*** Block opens ***

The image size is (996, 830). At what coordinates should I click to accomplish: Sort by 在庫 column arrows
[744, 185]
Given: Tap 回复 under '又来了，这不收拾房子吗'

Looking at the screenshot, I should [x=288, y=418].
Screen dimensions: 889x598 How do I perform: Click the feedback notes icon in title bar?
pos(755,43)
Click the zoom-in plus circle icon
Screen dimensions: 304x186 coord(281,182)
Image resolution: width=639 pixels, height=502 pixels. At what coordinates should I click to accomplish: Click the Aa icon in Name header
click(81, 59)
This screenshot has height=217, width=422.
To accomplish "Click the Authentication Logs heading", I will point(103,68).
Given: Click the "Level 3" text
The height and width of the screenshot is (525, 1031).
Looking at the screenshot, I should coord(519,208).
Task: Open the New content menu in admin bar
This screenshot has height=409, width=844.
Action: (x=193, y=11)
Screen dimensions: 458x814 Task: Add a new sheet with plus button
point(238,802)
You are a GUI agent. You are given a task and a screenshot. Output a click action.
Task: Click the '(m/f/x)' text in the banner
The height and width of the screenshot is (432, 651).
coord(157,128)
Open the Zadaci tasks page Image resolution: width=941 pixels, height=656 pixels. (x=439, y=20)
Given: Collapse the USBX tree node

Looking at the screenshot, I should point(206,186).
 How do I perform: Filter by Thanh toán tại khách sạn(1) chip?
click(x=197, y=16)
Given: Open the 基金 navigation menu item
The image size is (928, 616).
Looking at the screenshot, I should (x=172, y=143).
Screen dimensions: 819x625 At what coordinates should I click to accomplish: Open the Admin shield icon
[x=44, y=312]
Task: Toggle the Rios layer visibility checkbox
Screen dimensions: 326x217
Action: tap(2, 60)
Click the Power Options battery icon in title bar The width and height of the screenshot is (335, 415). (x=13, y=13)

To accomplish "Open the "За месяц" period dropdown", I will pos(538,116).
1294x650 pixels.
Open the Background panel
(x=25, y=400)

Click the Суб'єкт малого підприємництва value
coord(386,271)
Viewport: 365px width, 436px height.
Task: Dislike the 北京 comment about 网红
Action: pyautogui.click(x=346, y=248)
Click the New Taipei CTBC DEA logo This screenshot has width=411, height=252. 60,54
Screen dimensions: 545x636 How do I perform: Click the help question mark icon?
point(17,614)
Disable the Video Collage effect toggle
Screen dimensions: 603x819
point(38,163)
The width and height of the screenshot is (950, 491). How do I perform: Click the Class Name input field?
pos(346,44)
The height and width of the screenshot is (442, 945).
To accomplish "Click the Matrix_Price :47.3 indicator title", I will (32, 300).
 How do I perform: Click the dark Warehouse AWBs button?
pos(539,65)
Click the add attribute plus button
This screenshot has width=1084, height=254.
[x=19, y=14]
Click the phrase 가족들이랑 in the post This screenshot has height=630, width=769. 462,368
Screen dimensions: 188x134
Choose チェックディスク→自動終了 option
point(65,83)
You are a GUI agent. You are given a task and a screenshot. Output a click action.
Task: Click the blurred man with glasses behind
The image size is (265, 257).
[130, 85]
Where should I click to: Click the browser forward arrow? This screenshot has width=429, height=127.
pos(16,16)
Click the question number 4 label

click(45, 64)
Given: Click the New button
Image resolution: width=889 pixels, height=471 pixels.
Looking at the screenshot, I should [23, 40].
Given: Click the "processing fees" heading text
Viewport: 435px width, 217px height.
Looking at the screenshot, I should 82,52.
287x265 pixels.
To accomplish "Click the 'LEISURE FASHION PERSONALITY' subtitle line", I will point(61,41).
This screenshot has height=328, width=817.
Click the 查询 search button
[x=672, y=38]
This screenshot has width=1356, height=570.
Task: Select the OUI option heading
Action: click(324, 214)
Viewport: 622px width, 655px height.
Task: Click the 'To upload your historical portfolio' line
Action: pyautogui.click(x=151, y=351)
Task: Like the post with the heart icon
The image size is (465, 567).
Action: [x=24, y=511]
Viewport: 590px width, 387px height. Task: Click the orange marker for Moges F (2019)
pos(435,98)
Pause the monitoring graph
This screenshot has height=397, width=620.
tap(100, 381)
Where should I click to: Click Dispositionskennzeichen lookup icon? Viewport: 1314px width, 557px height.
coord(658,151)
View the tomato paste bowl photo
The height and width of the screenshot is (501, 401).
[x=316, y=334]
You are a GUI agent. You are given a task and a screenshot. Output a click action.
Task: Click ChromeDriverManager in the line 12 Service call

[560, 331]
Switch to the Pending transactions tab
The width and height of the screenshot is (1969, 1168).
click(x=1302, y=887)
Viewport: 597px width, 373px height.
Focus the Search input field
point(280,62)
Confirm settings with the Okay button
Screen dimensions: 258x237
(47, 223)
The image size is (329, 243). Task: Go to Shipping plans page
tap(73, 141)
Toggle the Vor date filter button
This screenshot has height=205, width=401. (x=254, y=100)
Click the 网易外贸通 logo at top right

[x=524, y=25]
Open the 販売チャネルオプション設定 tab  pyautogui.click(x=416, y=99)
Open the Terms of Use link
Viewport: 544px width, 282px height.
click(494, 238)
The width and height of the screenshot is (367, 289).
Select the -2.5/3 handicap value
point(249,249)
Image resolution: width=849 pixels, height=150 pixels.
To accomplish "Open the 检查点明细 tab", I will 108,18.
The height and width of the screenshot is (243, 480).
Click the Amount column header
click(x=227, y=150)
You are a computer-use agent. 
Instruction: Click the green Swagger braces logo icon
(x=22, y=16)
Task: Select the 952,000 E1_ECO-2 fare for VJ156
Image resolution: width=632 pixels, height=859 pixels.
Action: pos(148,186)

*** Block closes ***

[Your goal] Look over the records above, and wherever a line contains the string "menu", copy that line.

[Exercise response]
Task: Open the New content menu in admin bar
Given: Open the 基金 navigation menu item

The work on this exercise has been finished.